Después de rendir protesta junto con la ex presidenta de CANACINTRA, el político tabasqueño alertó a los militantes de su partido que la compra del voto en las regiones más pobres del país, así como la manipulación informativa, son los principales desafíos que enfrenta y deberá revertir Morena.
COMICIOS DEL 2018 NO SERÁN “UN DÍA DE CAMPO”. Dijo que los militantes de Morena no deben confiarse y tendrán que tener presente que los comicios del 2018 no serán “un día de campo”, en especial porque, pese a que su partido defiende las causas de los grupos más desprotegidos en el país, no son los pobres sino las clases medias y los habitantes de las ciudades los que han votado por Morena.
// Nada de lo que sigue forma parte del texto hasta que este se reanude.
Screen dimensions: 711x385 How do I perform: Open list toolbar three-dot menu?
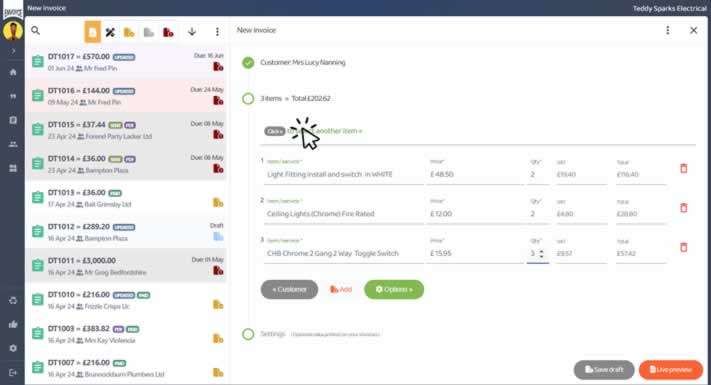pos(217,32)
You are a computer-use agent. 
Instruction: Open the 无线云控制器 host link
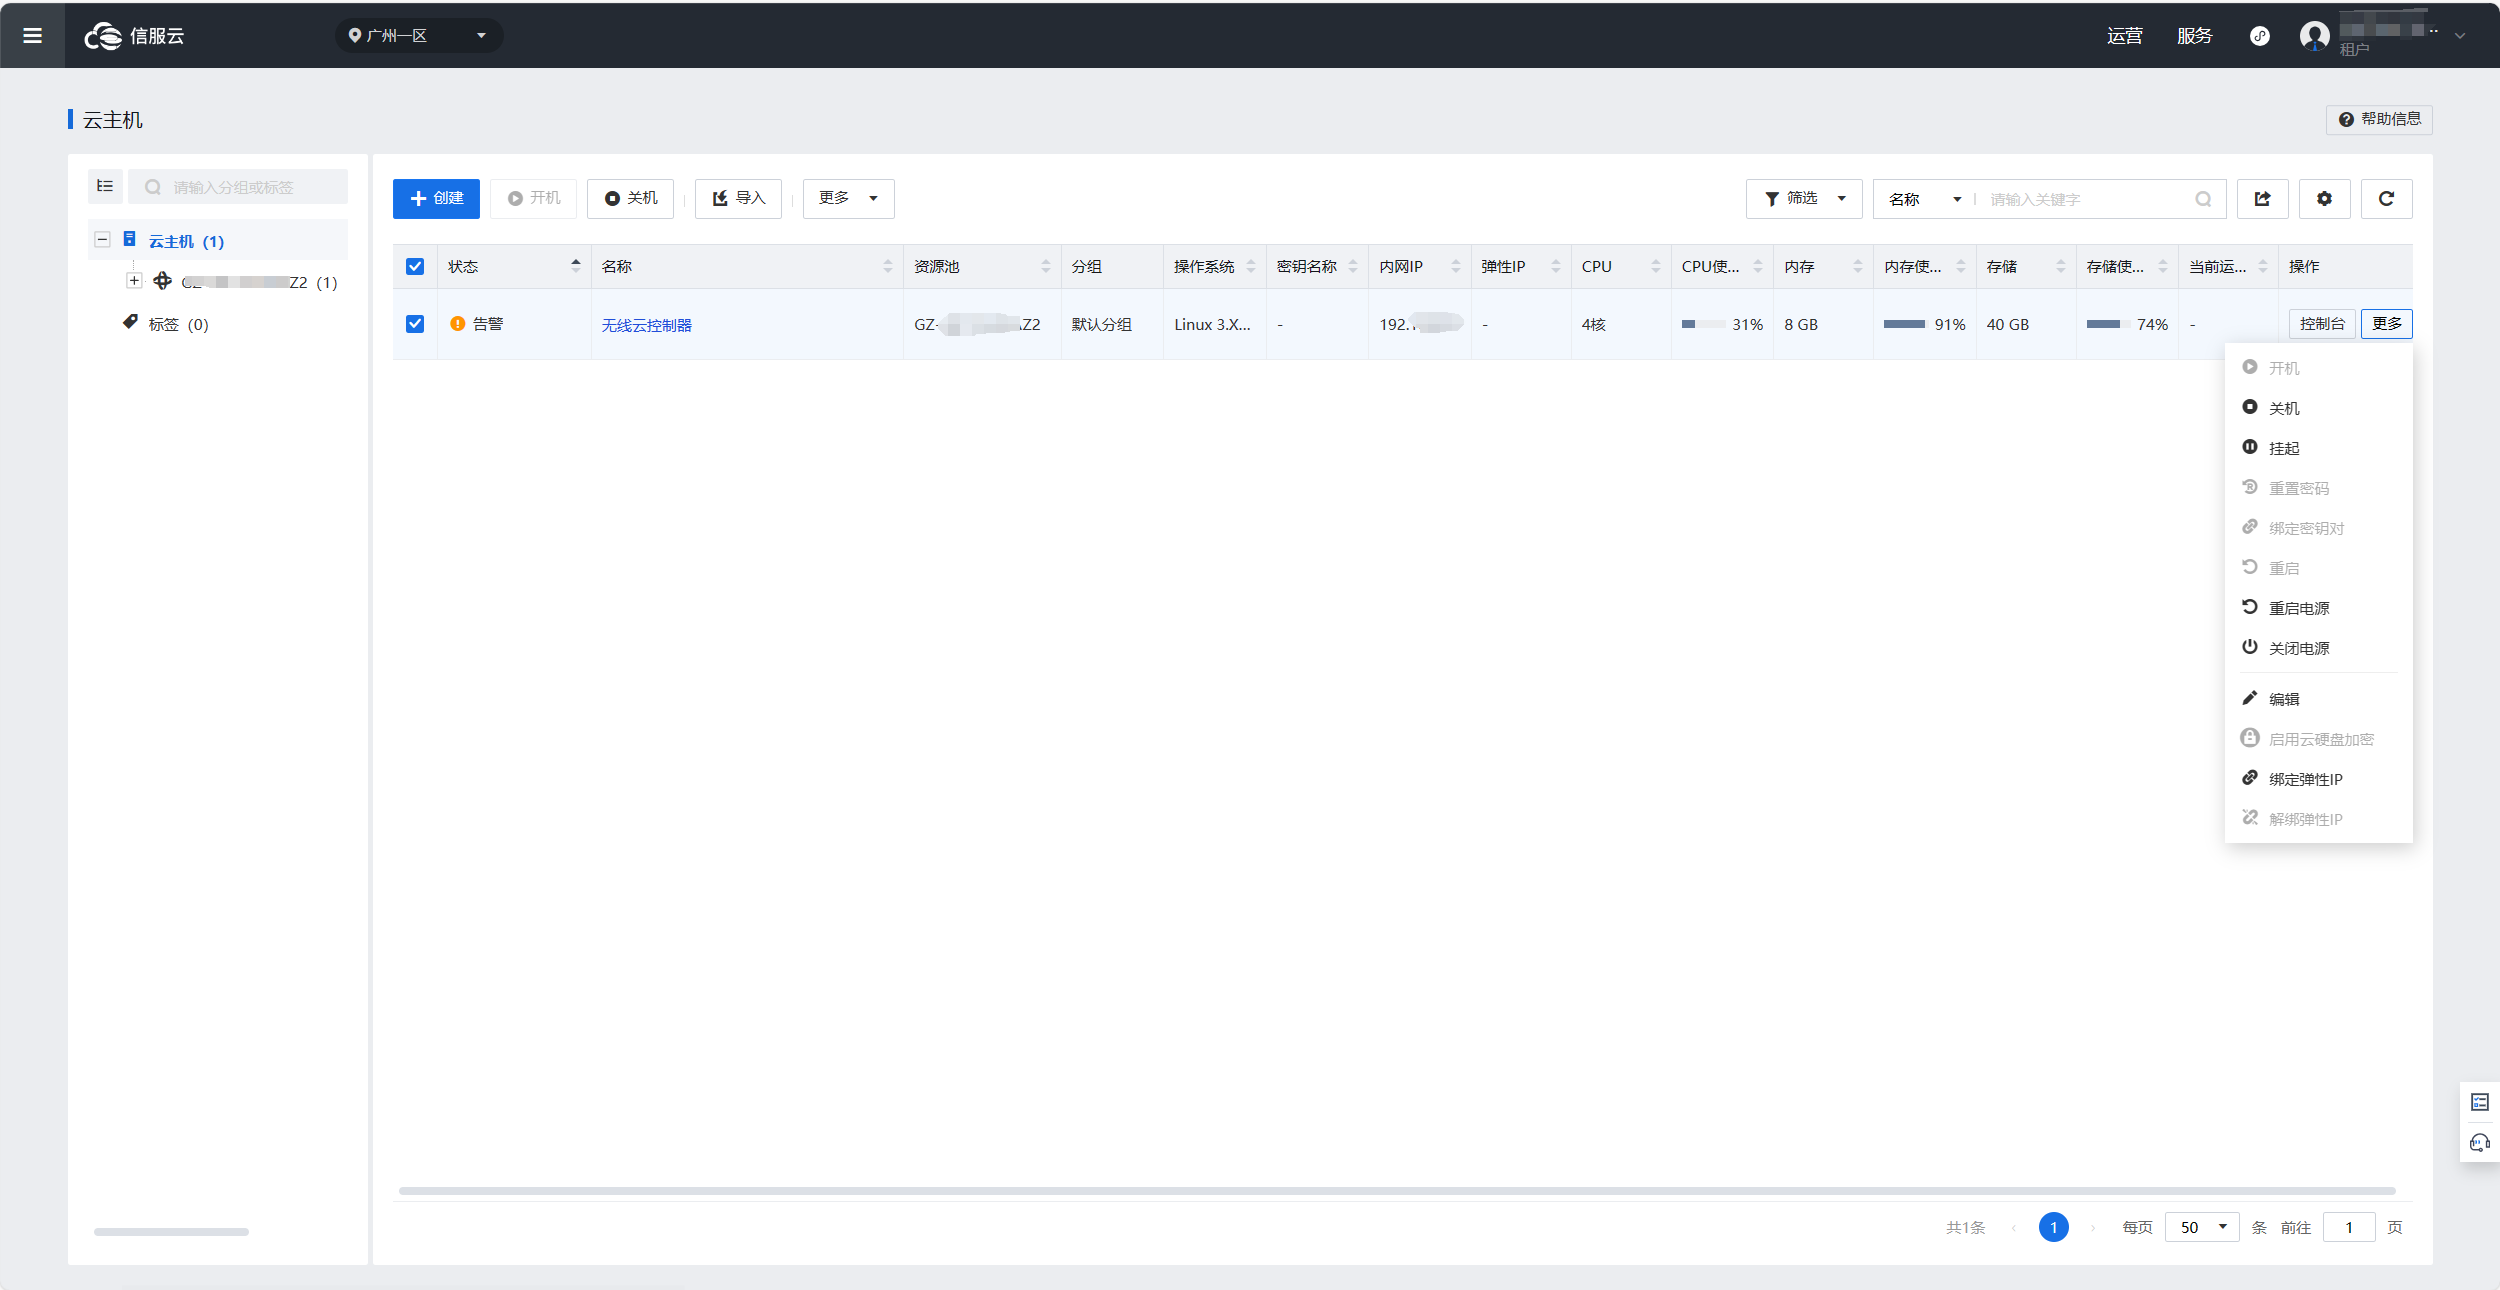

En relación a lo que el ex candidato presidencial llamó cerco informativo, aclaró que a diferencia del pasado, “hoy existen las redes sociales”, con lo cual es más fácil impedir que se reedite una guerra sucia como la que se presentó en las campañas presidenciales del 2006 y 2012.
En seguida, planteó que en el plazo de un año, Morena deberá “trabajar duro y a ras de tierra” para contar en cada uno de los 300 distritos electorales de México con “un dirigente de tiempo completo” que cree comités de base de Morena para ingresar a más afiliados y defensa del voto.
El objetivo de esta estructura, subrayó, es tener en 12 meses comités de base en todas las secciones electorales del país. López Obrador fue elegido la tarde del viernes como presidente nacional de Morena “por aclamación y por votación” para los próximos tres años.